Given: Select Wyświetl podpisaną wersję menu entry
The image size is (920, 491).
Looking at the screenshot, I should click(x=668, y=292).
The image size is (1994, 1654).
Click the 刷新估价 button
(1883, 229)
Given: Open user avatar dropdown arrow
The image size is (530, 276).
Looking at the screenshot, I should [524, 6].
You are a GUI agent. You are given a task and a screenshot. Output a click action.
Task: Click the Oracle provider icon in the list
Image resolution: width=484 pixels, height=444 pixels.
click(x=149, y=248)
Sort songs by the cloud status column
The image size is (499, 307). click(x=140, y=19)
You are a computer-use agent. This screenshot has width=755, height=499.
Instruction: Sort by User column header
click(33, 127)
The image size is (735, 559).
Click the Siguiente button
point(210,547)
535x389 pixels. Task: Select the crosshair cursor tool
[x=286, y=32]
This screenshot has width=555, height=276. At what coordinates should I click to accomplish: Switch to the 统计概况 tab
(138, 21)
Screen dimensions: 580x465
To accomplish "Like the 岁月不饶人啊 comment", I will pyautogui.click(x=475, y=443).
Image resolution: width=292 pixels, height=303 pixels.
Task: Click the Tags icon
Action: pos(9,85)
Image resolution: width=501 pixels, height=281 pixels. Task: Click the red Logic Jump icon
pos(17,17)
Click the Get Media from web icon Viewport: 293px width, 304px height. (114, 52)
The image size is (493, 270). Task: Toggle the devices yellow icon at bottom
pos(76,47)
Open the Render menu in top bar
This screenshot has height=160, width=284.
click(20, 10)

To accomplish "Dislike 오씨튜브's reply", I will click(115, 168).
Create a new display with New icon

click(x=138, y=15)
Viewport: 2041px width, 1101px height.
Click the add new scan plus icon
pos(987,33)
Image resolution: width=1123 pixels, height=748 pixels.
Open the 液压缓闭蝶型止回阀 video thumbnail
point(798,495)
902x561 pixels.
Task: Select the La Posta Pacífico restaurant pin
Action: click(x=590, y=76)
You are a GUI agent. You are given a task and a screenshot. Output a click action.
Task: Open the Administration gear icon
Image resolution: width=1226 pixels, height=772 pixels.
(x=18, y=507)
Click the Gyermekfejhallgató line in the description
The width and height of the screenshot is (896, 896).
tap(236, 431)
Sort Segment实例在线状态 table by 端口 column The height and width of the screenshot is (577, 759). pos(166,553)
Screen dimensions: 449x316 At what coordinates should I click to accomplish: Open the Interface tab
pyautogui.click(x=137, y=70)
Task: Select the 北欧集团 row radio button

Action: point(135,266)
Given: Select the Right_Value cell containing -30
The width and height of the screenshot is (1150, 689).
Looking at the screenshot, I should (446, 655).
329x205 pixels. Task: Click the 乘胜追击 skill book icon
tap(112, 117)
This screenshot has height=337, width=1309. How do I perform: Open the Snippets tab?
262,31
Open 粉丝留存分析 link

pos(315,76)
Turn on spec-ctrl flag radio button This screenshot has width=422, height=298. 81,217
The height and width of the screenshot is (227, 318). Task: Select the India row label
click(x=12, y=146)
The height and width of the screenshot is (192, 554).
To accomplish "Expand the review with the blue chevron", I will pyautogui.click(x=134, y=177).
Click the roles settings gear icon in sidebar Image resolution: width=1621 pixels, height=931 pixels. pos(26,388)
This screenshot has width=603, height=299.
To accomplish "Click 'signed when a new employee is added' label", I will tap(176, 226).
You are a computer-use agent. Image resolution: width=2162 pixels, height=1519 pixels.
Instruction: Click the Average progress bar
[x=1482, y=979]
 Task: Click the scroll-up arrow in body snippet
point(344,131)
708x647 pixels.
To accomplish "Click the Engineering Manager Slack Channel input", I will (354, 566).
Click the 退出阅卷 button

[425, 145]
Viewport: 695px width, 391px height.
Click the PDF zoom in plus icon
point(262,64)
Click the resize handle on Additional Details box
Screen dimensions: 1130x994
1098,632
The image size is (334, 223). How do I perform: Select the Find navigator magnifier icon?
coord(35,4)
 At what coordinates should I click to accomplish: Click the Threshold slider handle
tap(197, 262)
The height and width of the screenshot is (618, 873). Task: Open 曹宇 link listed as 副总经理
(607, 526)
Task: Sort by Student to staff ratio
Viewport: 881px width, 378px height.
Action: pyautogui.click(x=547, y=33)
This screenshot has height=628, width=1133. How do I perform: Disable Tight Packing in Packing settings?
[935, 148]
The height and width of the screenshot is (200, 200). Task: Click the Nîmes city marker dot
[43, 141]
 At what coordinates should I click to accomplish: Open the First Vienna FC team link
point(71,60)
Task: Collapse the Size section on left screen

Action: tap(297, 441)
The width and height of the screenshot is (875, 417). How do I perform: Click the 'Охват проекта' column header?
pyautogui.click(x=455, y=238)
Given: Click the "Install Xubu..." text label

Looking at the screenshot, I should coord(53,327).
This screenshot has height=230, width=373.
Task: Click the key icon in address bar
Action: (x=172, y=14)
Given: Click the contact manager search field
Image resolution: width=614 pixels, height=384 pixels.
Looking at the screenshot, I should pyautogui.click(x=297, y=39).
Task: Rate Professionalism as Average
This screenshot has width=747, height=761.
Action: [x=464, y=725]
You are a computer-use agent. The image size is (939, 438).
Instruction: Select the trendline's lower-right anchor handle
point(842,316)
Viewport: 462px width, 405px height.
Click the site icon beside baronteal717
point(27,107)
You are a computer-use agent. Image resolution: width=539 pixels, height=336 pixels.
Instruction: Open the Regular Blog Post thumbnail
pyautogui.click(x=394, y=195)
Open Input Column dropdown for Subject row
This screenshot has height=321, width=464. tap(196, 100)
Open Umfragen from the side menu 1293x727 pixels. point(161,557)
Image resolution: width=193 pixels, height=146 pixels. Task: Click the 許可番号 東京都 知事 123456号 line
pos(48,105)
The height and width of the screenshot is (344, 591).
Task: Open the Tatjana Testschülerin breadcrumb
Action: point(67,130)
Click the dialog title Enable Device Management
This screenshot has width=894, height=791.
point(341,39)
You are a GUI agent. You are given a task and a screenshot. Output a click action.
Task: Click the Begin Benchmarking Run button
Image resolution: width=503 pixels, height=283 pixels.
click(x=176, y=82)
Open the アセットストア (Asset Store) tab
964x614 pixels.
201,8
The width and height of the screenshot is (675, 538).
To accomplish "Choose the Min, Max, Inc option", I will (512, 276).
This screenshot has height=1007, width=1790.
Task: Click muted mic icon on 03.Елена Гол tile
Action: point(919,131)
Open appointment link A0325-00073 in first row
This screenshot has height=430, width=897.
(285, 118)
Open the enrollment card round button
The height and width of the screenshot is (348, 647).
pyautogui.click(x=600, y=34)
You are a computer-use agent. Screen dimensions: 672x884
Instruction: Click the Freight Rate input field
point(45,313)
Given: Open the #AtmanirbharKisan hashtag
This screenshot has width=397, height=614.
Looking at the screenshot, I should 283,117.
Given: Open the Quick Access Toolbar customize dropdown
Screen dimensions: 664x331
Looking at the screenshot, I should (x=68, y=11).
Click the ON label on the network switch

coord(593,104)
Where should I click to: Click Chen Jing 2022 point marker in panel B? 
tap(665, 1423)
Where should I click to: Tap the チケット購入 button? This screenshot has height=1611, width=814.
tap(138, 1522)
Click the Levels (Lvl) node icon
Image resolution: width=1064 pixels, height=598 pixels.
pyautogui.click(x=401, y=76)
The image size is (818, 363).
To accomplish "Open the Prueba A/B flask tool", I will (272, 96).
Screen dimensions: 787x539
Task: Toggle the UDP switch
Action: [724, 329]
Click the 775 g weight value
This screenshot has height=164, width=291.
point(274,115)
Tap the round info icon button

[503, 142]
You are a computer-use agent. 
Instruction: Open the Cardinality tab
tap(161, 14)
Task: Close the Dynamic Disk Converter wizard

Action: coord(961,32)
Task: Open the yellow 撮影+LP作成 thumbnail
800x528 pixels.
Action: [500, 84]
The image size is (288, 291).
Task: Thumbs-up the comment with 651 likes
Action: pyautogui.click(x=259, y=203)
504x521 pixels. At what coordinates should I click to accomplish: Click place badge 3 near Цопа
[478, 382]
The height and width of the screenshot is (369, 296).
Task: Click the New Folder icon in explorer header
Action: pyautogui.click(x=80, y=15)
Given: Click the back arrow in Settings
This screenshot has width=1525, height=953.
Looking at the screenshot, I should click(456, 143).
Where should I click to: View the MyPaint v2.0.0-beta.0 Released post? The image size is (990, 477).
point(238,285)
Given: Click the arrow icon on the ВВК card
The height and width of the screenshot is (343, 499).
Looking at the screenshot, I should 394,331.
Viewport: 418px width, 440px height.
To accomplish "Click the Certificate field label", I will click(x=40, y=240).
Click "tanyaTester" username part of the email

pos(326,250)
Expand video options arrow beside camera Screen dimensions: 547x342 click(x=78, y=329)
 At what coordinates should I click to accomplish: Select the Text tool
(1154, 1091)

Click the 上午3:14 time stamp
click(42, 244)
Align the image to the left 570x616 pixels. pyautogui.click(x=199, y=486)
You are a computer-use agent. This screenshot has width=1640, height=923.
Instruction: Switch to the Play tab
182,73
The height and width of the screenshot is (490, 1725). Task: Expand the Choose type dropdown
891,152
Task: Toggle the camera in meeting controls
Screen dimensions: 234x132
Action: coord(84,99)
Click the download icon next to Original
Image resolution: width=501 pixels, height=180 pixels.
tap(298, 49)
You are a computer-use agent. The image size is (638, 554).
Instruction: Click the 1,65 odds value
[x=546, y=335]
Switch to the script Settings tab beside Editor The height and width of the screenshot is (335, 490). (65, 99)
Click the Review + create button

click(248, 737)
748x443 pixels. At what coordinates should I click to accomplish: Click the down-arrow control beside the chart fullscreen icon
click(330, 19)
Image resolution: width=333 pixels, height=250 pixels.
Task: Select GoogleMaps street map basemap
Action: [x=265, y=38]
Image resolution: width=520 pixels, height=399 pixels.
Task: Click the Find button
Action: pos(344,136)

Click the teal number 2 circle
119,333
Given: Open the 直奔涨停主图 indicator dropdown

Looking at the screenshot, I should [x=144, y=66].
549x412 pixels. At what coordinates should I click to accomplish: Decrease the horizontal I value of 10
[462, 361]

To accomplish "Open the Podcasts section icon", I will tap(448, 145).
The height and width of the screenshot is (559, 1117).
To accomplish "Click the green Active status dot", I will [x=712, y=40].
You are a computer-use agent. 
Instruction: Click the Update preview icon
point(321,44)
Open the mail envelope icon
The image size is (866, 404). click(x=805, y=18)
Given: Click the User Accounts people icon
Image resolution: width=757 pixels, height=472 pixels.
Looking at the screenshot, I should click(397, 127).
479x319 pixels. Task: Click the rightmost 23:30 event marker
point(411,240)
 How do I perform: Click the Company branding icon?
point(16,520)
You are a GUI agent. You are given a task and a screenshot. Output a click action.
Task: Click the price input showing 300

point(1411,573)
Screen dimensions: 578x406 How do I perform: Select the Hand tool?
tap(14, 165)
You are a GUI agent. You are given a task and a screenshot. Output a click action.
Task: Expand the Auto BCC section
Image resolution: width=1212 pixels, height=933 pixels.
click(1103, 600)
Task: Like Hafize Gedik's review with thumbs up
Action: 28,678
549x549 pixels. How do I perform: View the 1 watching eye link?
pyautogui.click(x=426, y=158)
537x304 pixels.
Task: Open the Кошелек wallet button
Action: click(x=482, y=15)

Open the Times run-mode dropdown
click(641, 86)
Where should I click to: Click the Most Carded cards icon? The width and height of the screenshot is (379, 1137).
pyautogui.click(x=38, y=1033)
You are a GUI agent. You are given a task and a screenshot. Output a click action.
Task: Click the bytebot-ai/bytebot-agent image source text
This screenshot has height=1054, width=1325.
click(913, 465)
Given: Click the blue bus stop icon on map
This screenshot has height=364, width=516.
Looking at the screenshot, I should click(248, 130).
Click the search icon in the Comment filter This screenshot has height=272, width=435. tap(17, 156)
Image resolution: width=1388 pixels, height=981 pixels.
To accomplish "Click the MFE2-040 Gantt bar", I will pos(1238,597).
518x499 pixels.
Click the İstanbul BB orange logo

Stated problem -> Swap "Certificate" for "Signature" in the records between the lines holding "Given: Click the arrow icon on the ВВК card" and "pos(326,250)", inclusive. Write out only those lines, with nothing else changed.

Full response ->
Given: Click the arrow icon on the ВВК card
The height and width of the screenshot is (343, 499).
Looking at the screenshot, I should 394,331.
Viewport: 418px width, 440px height.
To accomplish "Click the Signature field label", I will click(x=40, y=240).
Click "tanyaTester" username part of the email

pos(326,250)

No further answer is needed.